A Central Command statement on Saturday said the coalition "respects human life, which is why we are assisting our Iraqi partner forces in their effort to liberate their lands from the IS."
"Our goal has always been for zero civilian casualties, but the coalition will not abandon our commitment to Iraqi partners because of the IS's inhuman tactics terrorising civilians."
"Coalition forces comply with the Law of Armed Conflict and take all reasonable precautions during the planning and execution of airstrikes to reduce the risk of harm to civilians," the statement said.
The US-led coalition has conducted more than 19,000 airstrikes against the IS in Iraq and Syria since the summer of 2014.
According to the UN, hundreds of thousands of civilians are trapped in areas under the IS control in western Mosul.
The UN said it was "profoundly concerned" over reports "of a high number of civilian casualties" in the city's Al Jadidah area.
There are about 600,000 civilians feared trapped in western Mosul, according to the International Organisation of Migration. Iraqi forces have regained control of the city's east, CNN reported.
Iraqi forces in March seized Mosul's main government building and bank from the IS and are now closing in on the historic Al Nuri mosque where the group's leader Abu Bakr al Baghdadi first declared Islamic caliphate.

● GIVEN DATA
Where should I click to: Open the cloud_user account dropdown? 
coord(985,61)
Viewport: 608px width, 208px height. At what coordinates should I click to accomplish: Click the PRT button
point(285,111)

● TASKS TO PERFORM
**1)** Print the passage of the Mosul article from "According to the UN, hundreds" to "declared Islamic caliphate.".
**2)** According to the Mosul article, how many airstrikes has the US-led coalition conducted against the IS in Iraq and Syria since the summer of 2014?

● ANSWERS TO THE EXERCISE
**1)**
According to the UN, hundreds of thousands of civilians are trapped in areas under the IS control in western Mosul.
The UN said it was "profoundly concerned" over reports "of a high number of civilian casualties" in the city's Al Jadidah area.
There are about 600,000 civilians feared trapped in western Mosul, according to the International Organisation of Migration. Iraqi forces have regained control of the city's east, CNN reported.
Iraqi forces in March seized Mosul's main government building and bank from the IS and are now closing in on the historic Al Nuri mosque where the group's leader Abu Bakr al Baghdadi first declared Islamic caliphate.

**2)** More than 19,000